---------- GIVEN RECORDS ----------

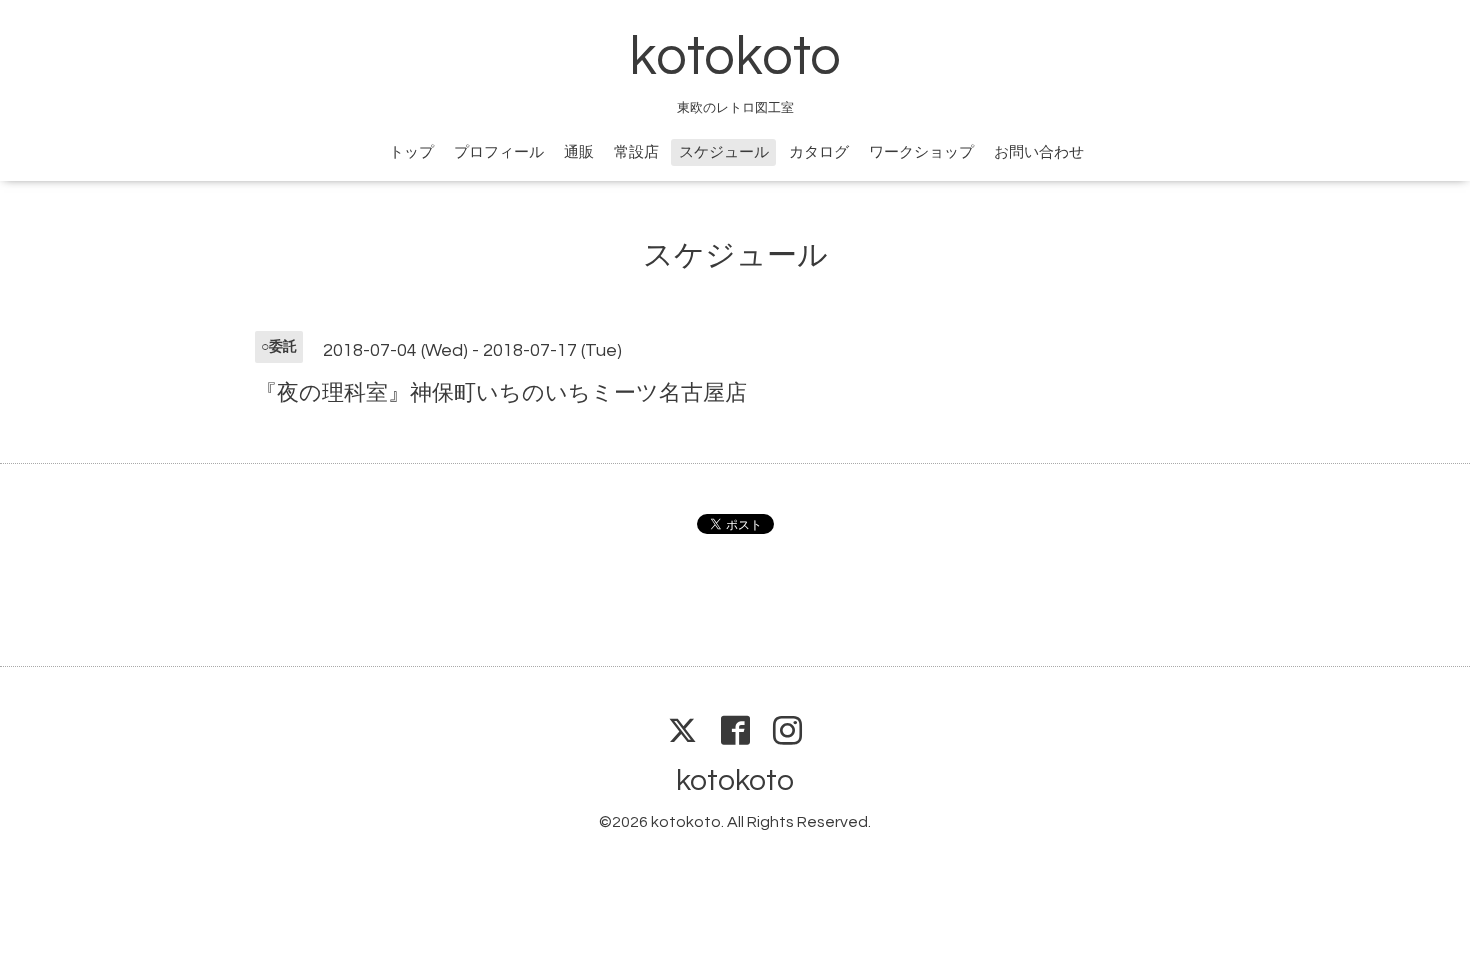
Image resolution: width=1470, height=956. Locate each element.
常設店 (636, 152)
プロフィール (499, 152)
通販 (579, 152)
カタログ (819, 152)
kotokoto (735, 57)
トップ (411, 152)
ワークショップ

----------

**WORK ITEM:**
The answer must match the entries above line for line, with the pictures dropped.

**RESPONSE AREA:**
Image resolution: width=1470, height=956. Locate each element.
常設店 (636, 152)
プロフィール (499, 152)
通販 (579, 152)
カタログ (819, 152)
kotokoto (735, 57)
トップ (411, 152)
ワークショップ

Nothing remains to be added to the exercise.